Other resources that may help:
Books
There are a number of fiction, nonfiction, and self-help books about living with schizophrenia.
- Two books Cather recommends, Overcoming Paranoid & Suspicious Thoughts and Overcoming Distressing Voices, give insight into how cognitive behavioral techniques can help control these most commonly recognized symptoms.
- The Clinician’s Guide to CBT Using Mind Over Mood, also recommended by Cather, gives step-by-step instructions on using cognitive behavioral therapy to target the mood swings that often come with schizophrenia.
- Although some of the research information in Me, Myself, and Them: A Firsthand Account of One Young Person’s Experience with Schizophrenia may be dated (it was published in 2007), it’s available for free download through the Annenberg Public Policy Center in both English and Spanish.
- The seventh edition of Surviving Schizophrenia: A Family Manual updates this classic text, known for its clear language and look at the illness from the inside and the outside. It gives a complete overview of treatment, research, and living with schizophrenia.
- OnTrackNY, a resource primarily for young adults and their families, has an Employment Resource Book that helps people of any age with schizophrenia prepare for work, find work, and succeed in a job.
Videos
Some advocacy and information sites dedicated to mental health feature videos by people living with schizophrenia.
- RAISE (Recovery after an Initial Schizophrenia Episode) is a mental health initiative of the National Institute of Mental Health with videos on its patients and families resources page.
- The Center for Practice Innovations at Columbia University has videos on its Consumer and Family Portal featuring first-person accounts from people like Sebastian, a college student, and Melissa, who talks about managing work and her illness.
- What Is Schizophrenia? is an animated, narrated TED Talk video that explains what is known about schizophrenia’s causes, symptoms, and treatments.
- Compassion for Voices: A Tale of Courage and Hope from the Center for Mindfulness program of the same name is another animated film that takes a caring approach to helping people with schizophrenia live with the voices they hear.
- WebMD features a first-person account in Voices: Living with Schizophrenia and related videos about the illness in a playlist on the same page.
- Massachusetts General Hospital has several years’ worth of videos documenting its Schizophrenia Education Day, which presents new research to patients and their families.
Blogs
Blogs can range from first-person accounts to message boards with answers from and for those living with schizophrenia.

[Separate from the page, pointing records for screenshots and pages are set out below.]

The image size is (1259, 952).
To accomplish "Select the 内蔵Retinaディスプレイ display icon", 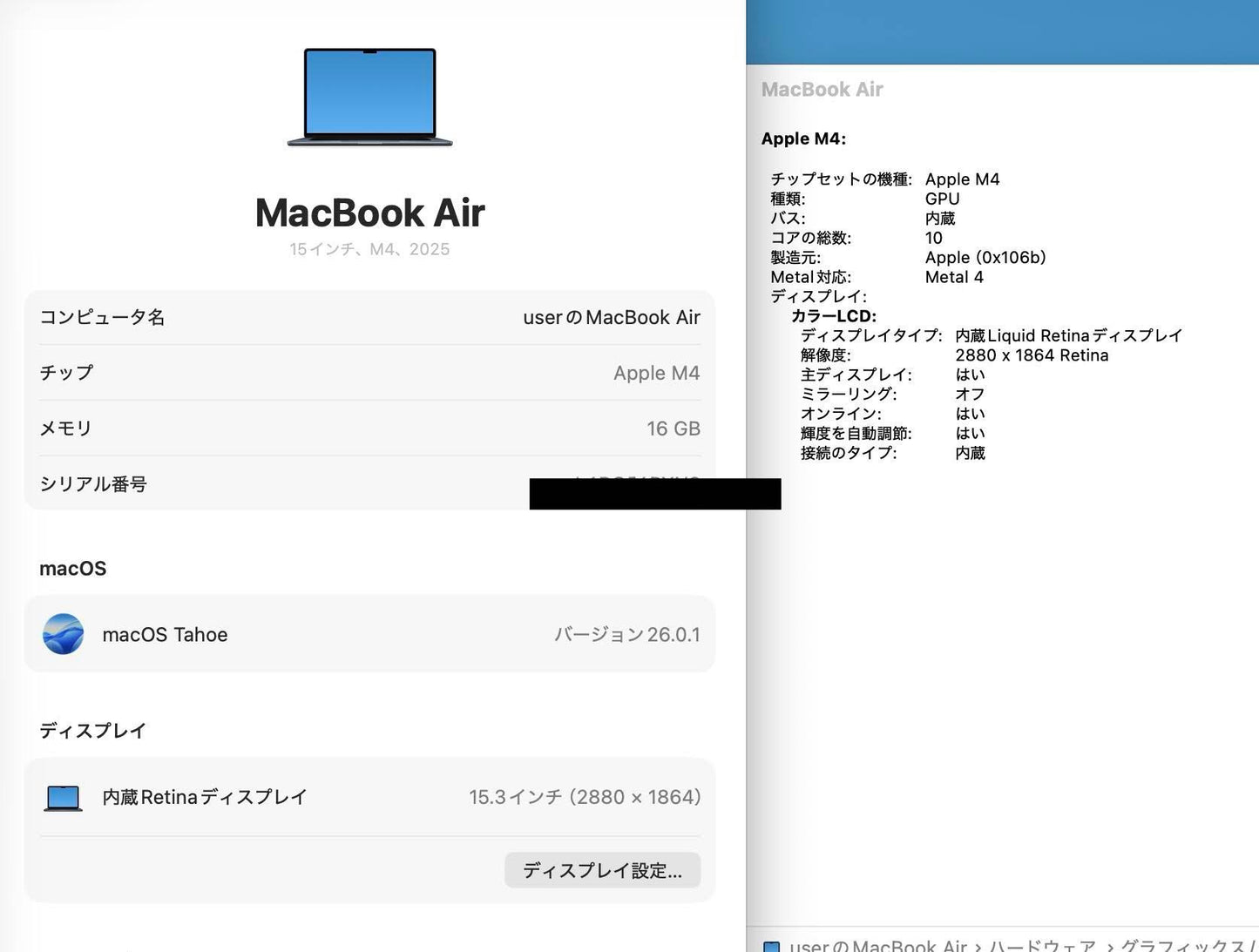I will [62, 796].
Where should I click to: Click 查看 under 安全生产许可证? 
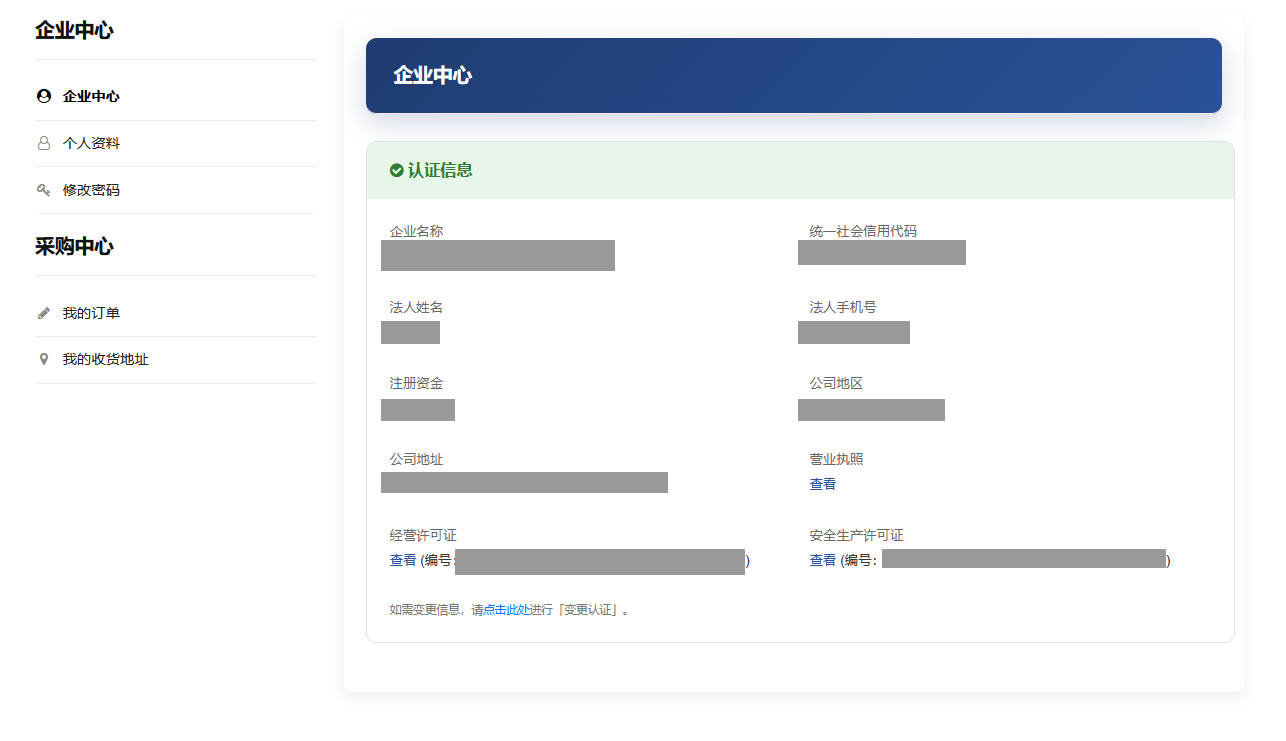point(822,560)
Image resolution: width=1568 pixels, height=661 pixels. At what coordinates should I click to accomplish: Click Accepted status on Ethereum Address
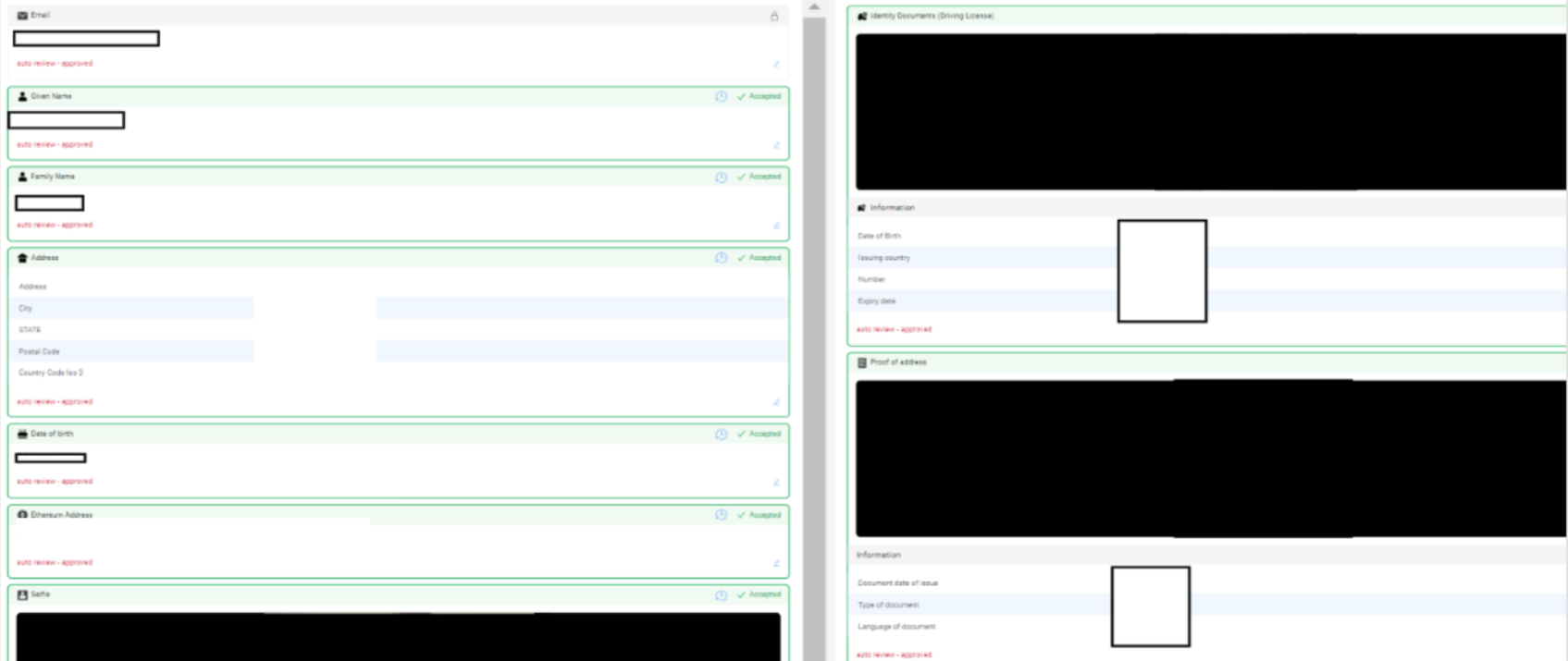click(x=759, y=515)
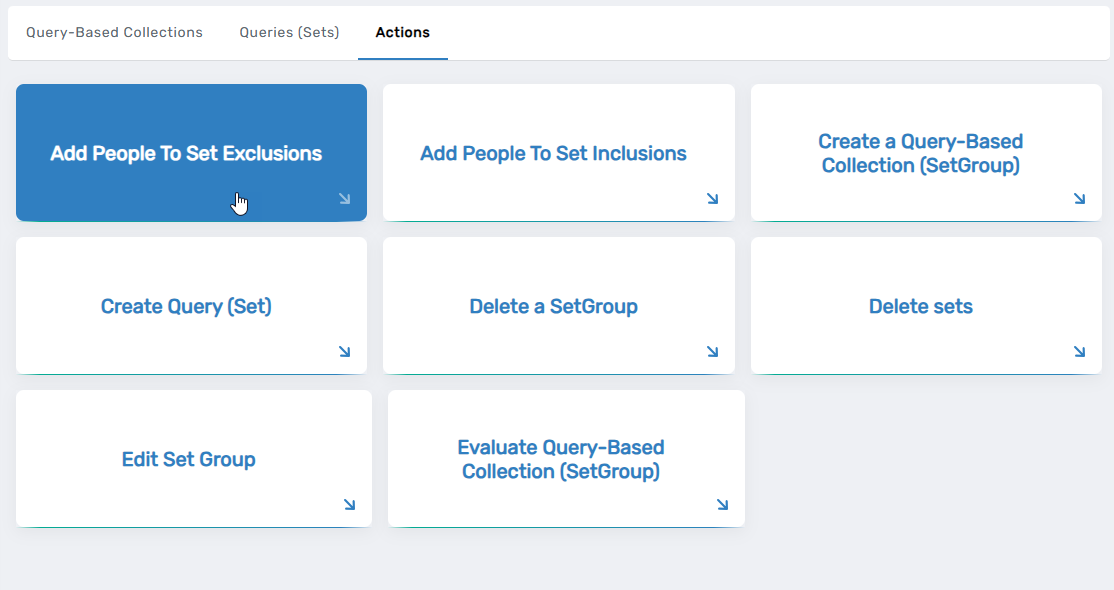The width and height of the screenshot is (1114, 590).
Task: Select the Actions tab
Action: tap(402, 32)
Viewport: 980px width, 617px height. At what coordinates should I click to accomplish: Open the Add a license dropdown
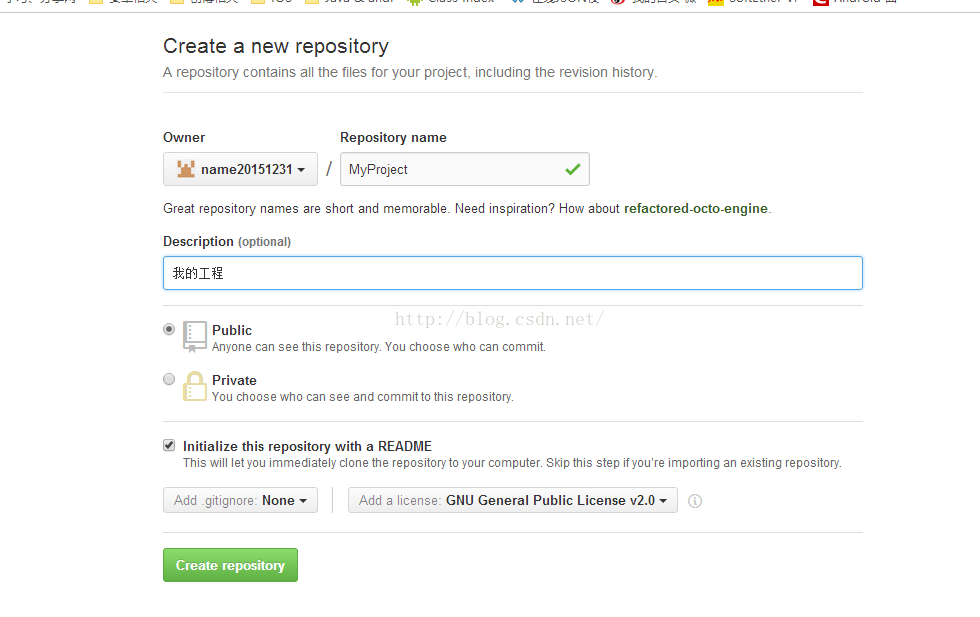tap(512, 500)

- The NAMI Blog of the National Alliance on Mental Illness filters blog posts by category including schizophrenia, schizoaffective disorder, and schizophrenia spectrum and other psychotic illnesses.
- Time to Change, a website based in the United Kingdom, has numerous blog posts dedicated to living with schizophrenia and dispelling myths about the disease. Blog writers talk openly about their symptoms, treatments, and how they cope with their illness.
- SANE Australia works to dispel the stigma around mental illness, including schizophrenia, one of its most misunderstood conditions. The SANE Blog includes first-person accounts such as “My Life with Schizophrenia: I’m Here to Do My Best and Make the Most of My Life.”